Person of Interest – | Review Score – 2.5/5
Room for Doubt – | Review Score – 2.5/5
Strangers – | Review Score – 3/5
The Devil You Know – | Review Score – 3.5/5
What Does a Kidnapper Look like? – | Review Score – 2.5/5
Be the Gray Man – | Review Score – 3.5/5
Questions of Trust – | Review Score – 3.5/5
Unmasked – | Review Score – 2/5
Suspicion could have been a great show. On paper, the premise and initial set-up is actually quite intriguing. Unfortunately a bloated run-time, way too many plot contrivances and a really poor ending create a cataclysm of errors that are hard to ignore.
For spoiler purposes I’ll try not to dive too much into those but suffice to say there is some intrigue here and the overarching ideas about society, policing and climate change are welcome. But not with such bungled execution.
The plot centers on the kidnapping of a boy called Leo Newman. His mother, Katherine, is a prospective businesswoman and she fronts an important company who scramble to make sense of what’s happening. So far so good.
The police deduce that the ones responsible for the kidnapping must have been at the hotel that evening, leading them to five seemingly unconnected individuals, living out their lives in the UK.

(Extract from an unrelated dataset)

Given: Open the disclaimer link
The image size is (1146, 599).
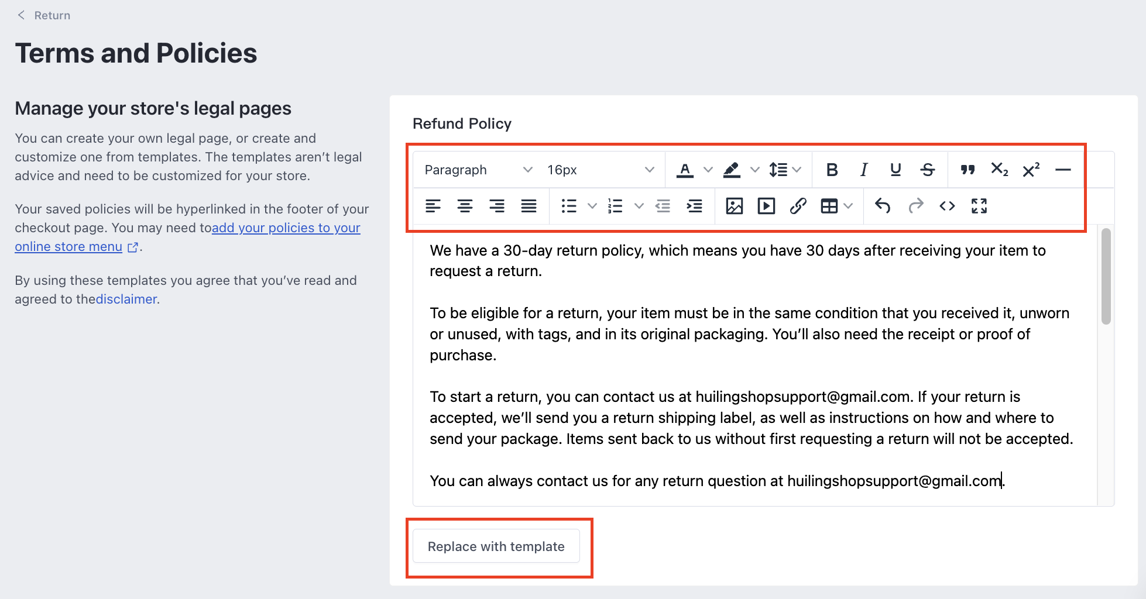Looking at the screenshot, I should coord(126,300).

Aadesh is a down-on-his-luck guy working with his father. Tara is a school teacher, Natalie works for a top business while Eddie’s past is erratic and seemingly lends itself to suggesting he’s the kidnapper. There’s also Sean, who’s on the run from the authorities for reasons unknown.
When a strange group infiltrate the radio waves and broadcast out a message, telling Katherine Newman to “tell the truth”, the hunt to find Leo Newman intensifies.
At the front of this search are officers Vanessa and Scott, who work together to try and incriminate one of the suspects from the UK. But are they innocent? Guilty? Or is there more going on here?
As I said before, on paper there’s a solid premise here. Even writing this synopsis out for this review I’m re-reading it and find myself really captured by this mystery thriller. Sadly, a few episodes in and this show starts to spiral into a bit of a mess.
I’m being careful with spoilers but some of the character and story decisions are baffling. There are a couple of deaths halfway through the season that help to spice things up but on reflection, feel like a clever ploy to keep you watching. If you do make it to the end, Suspicion has one of the most unsatisfying conclusions that you’ll kick yourself for sticking with this for so long.
Sometimes these shows are redeemable through a quick binge but given Apple’s drip-fed release schedule, and critics scathing this one ahead of release (with all episodes available to watch through Apple) it’s unsurprising to see such a negative reaction to it.
The visuals may be good but some of the editing in this show is questionable at best. The first few episodes are so poorly handled, whiplashing between characters and refusing to let any of these characters grow and lean into their personas. Instead, this one hits the accelerator from the word go and never lets up, eventually spinning off the track and hitting the wall.
For all of Apple’s money and star power, Suspicion joins an ever-growing list of original series on the platform that’s haunted by bad writing. The story is poorly written, poorly plotted and poorly thought out. This is one to avoid.